=== TEXT PROVIDED ===
Single by The Waifs

from the album Up All Night
- Released: June 2002
- Recorded: March 2002
- Venue: ABC Studios
- Genre: ABC Studios
- Label: Jarrah Records
- Songwriter(s): Donna Simpson
- Producer(s): Chris Thompson

The Waifs singles chronology
|  | "London Stil" (2002) | "Lighthouse" (2003) |

= London Still =

"London Still" is a song by the Australian folk-rock band The Waifs. It was released in June 2002 as the lead single from their fourth studio album Up All Night. "London Still" peaked at number 49 on the ARIA charts.

At the ARIA Music Awards of 2002, the song was nominated for Best Independent Release and Breakthrough Artist – Single. At the APRA Music Awards of 2003, the song was nominated for Song of the Year.

It placed third on Australian radio station Triple J Hottest 100, 2002 and 74th on the Triple J Hottest 100 of Australian Songs in 2025.
=== SOURCE DATA ===
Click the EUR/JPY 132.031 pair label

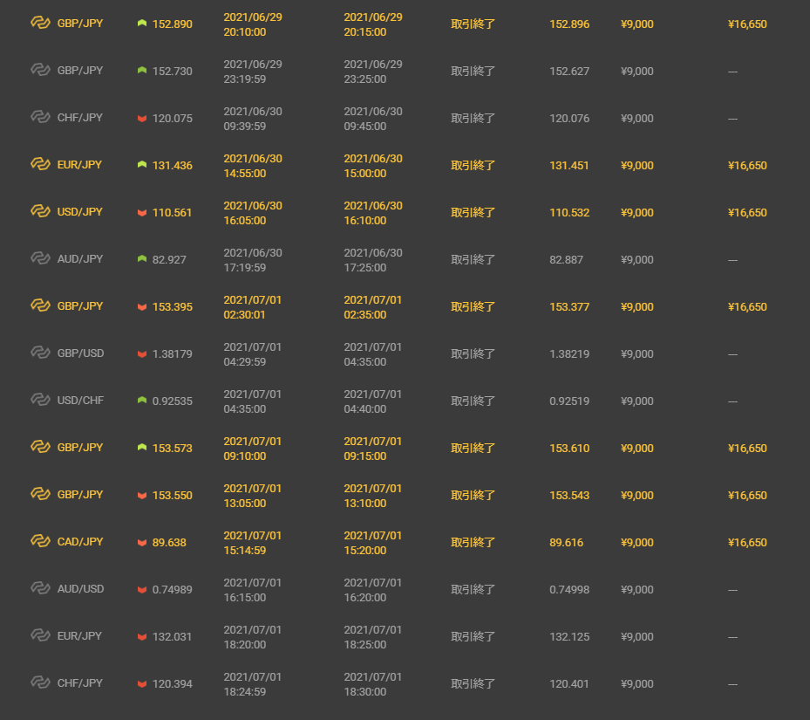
===
THE TASKS -
**a)** Print the stretch of the page on the song London Still from "The Waifs singles" through "of the Year.".
**b)** According to the page on the song London Still, what position did the single reach on the ARIA charts?

RESULTS OF THE EXERCISE -
**a)**
The Waifs singles chronology
|  | "London Stil" (2002) | "Lighthouse" (2003) |

= London Still =

"London Still" is a song by the Australian folk-rock band The Waifs. It was released in June 2002 as the lead single from their fourth studio album Up All Night. "London Still" peaked at number 49 on the ARIA charts.

At the ARIA Music Awards of 2002, the song was nominated for Best Independent Release and Breakthrough Artist – Single. At the APRA Music Awards of 2003, the song was nominated for Song of the Year.

**b)** Number 49